• Record excerpts:
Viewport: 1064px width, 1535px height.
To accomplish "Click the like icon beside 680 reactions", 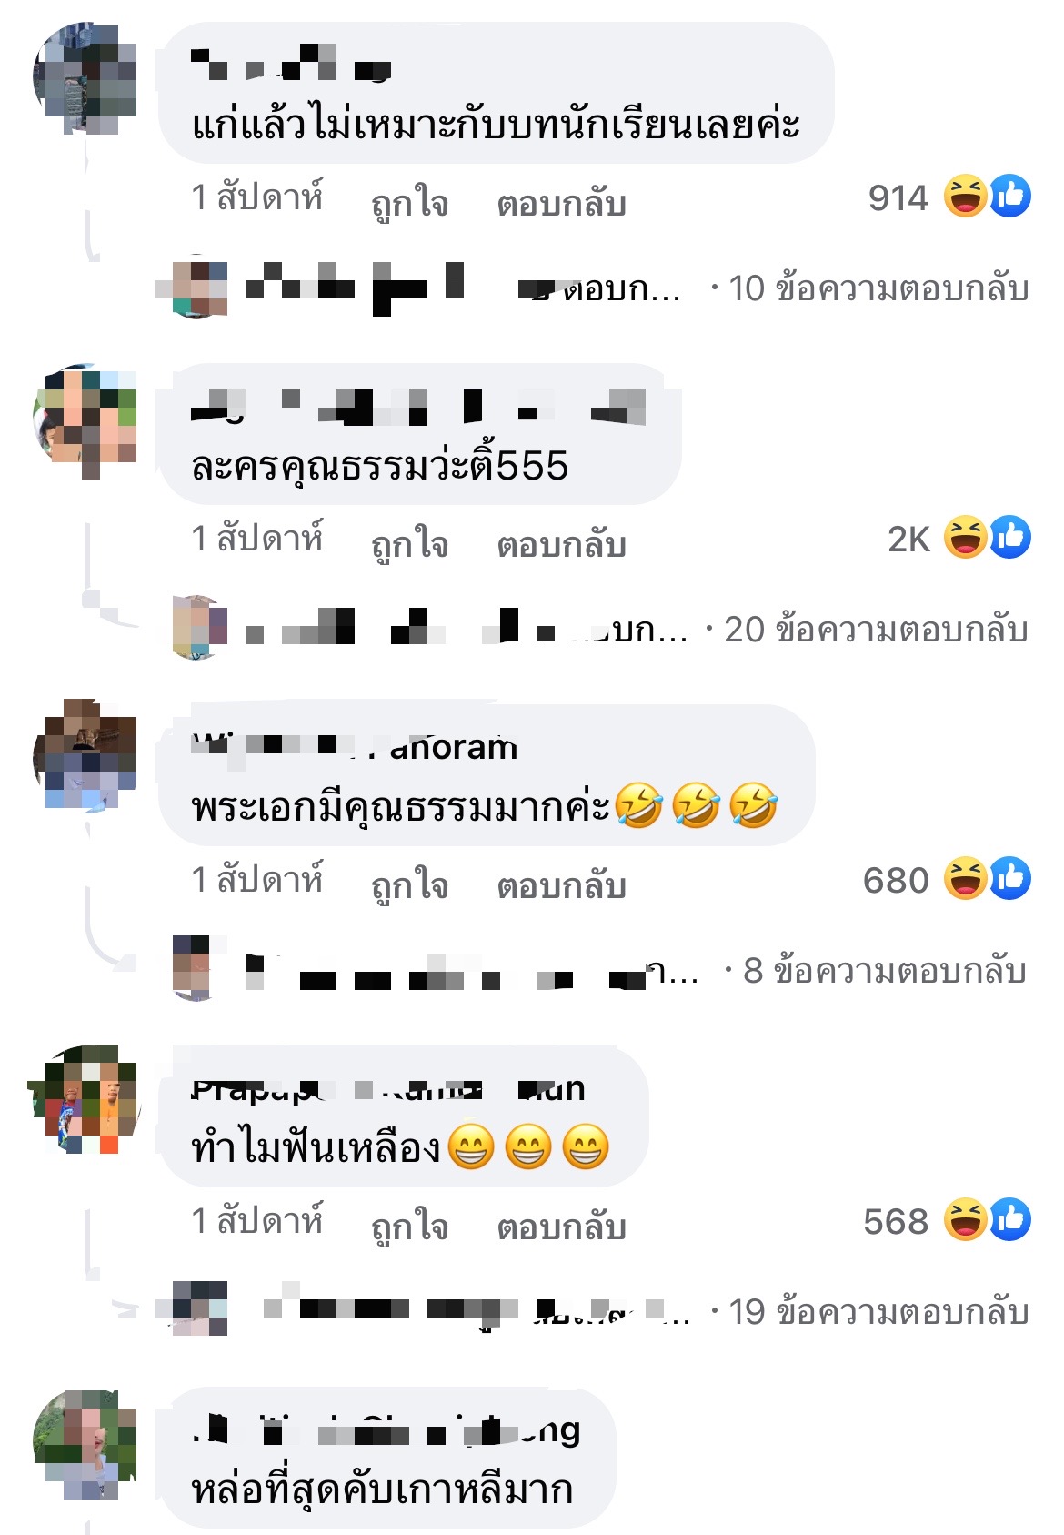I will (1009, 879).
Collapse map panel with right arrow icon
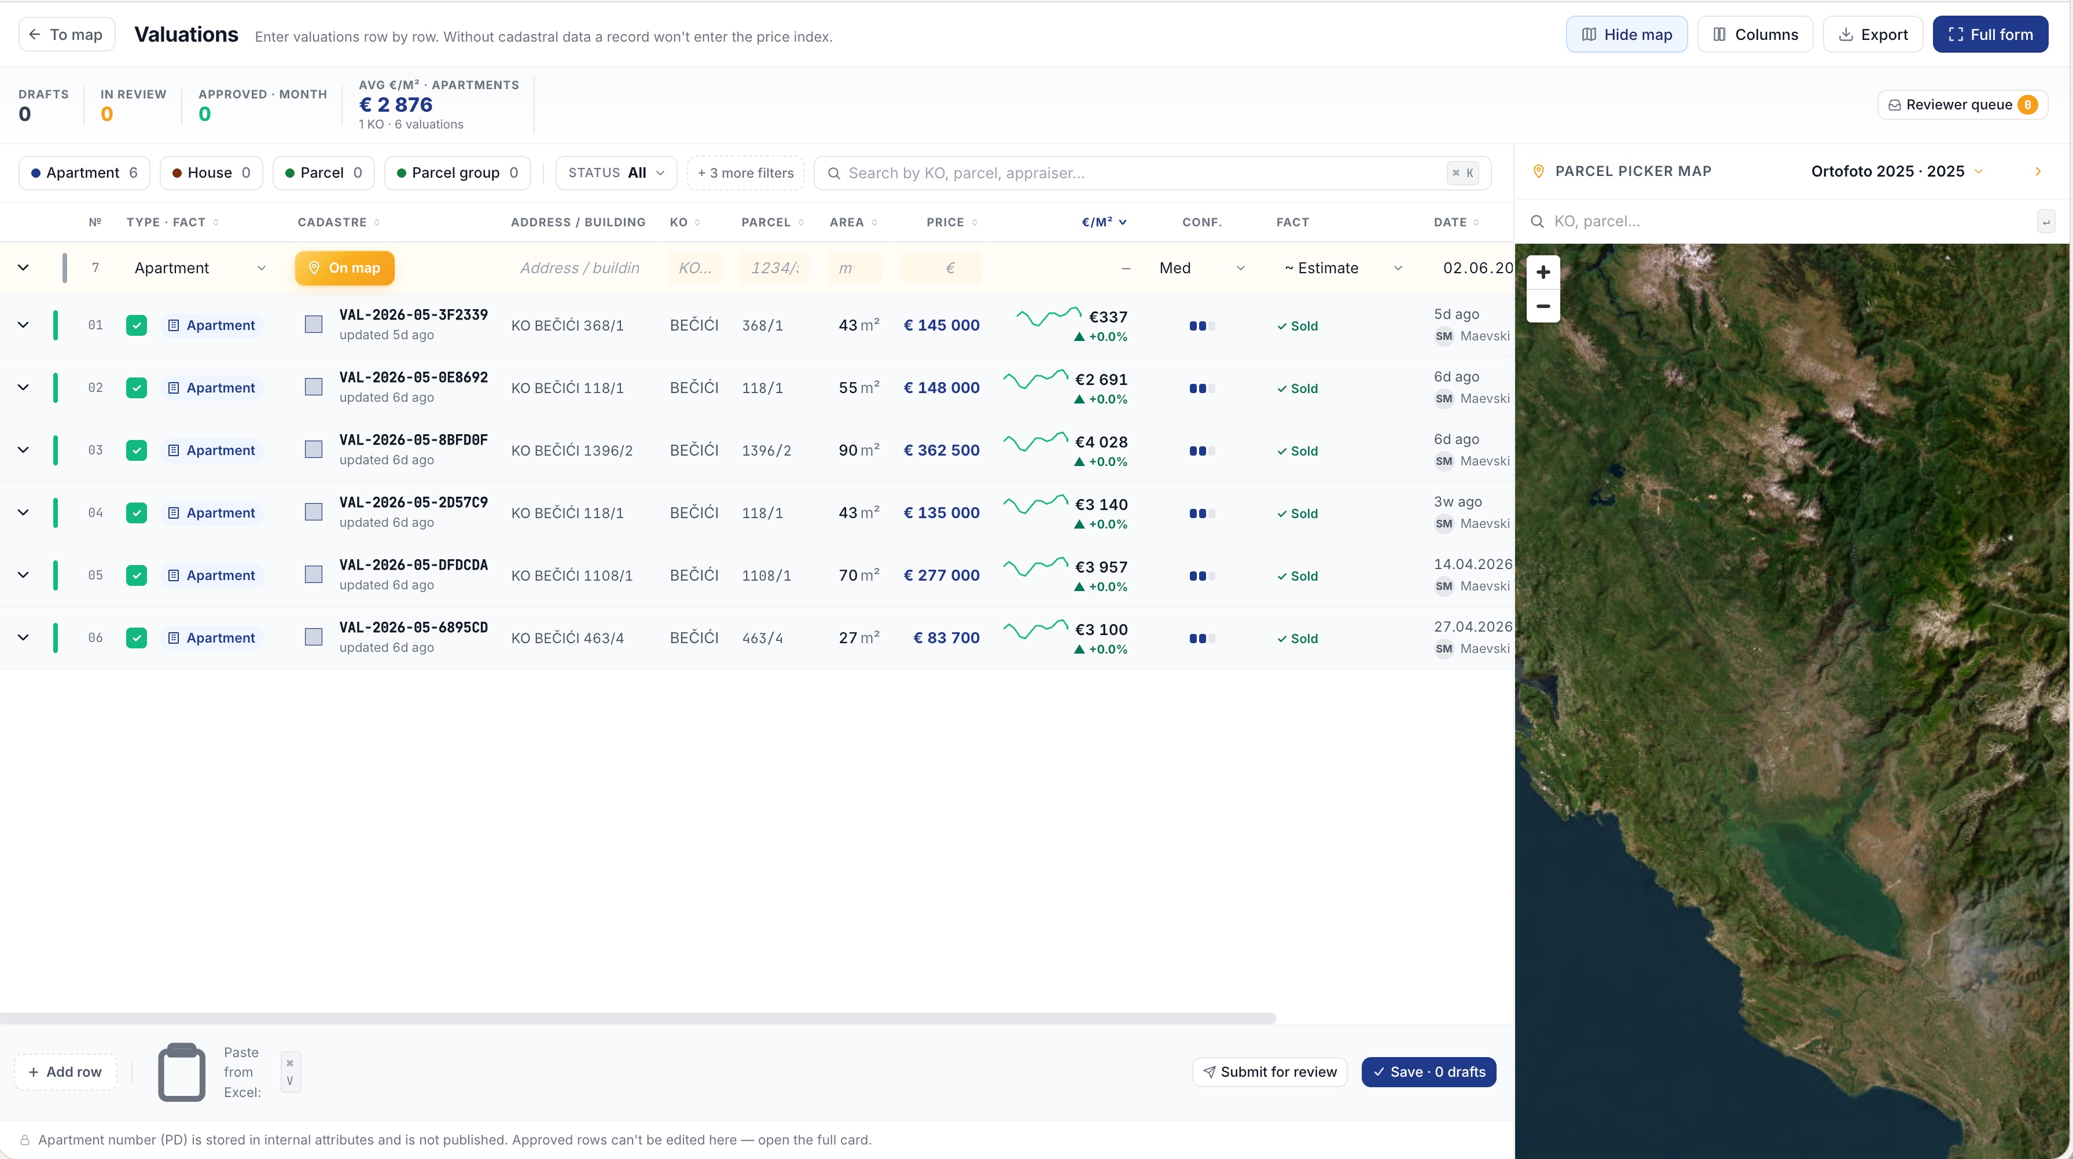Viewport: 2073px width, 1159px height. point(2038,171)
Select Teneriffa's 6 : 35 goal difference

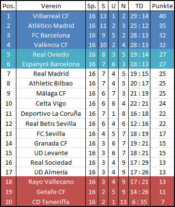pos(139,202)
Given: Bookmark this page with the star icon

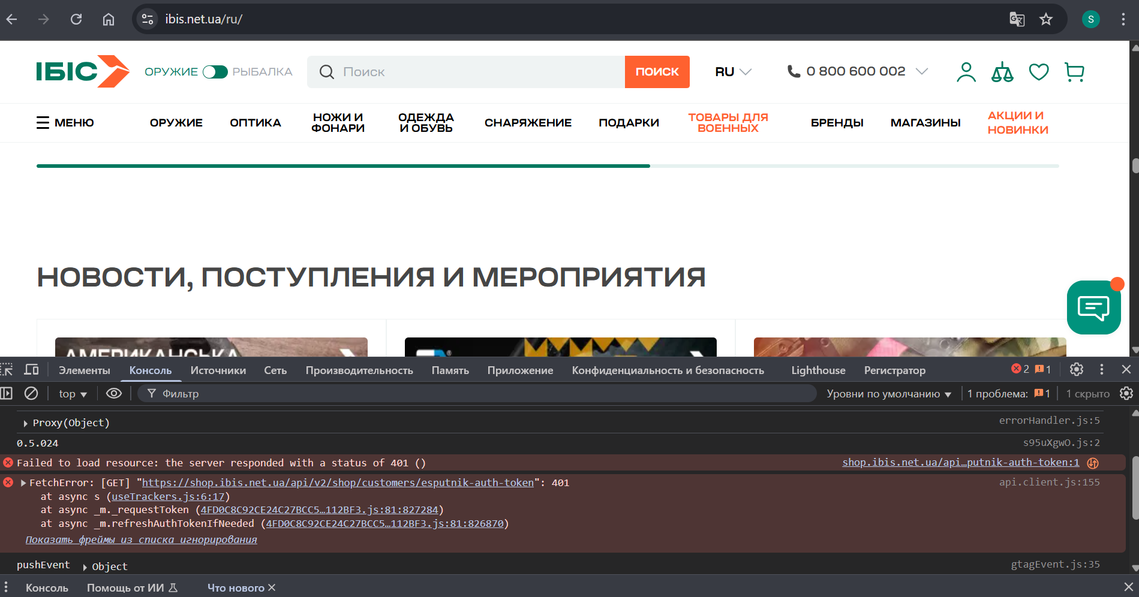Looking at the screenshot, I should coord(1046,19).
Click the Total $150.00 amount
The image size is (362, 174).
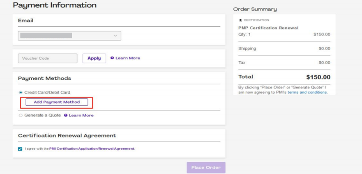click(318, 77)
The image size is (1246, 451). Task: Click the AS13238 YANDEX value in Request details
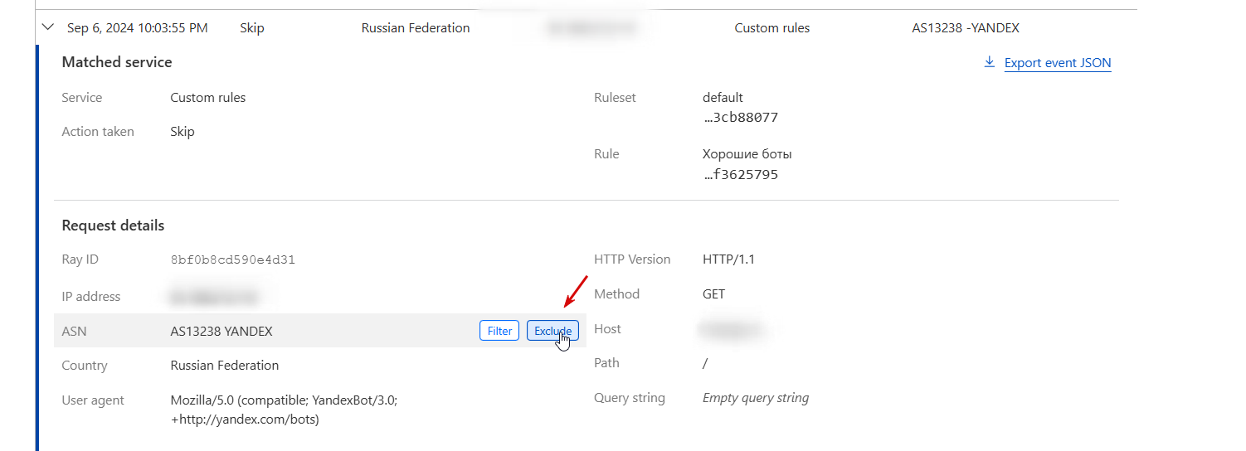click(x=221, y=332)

• About this exercise: With the pictures left out, copy exactly the lines from the one containing "Given: Bookmark this page with the star icon" through the last line of the data.

• Finished exercise:
Given: Bookmark this page with the star icon

Looking at the screenshot, I should coord(1046,19).
Click the Total $150.00 amount
The image size is (362, 174).
click(318, 77)
The image size is (1246, 451). Task: Click the AS13238 YANDEX value in Request details
click(x=221, y=332)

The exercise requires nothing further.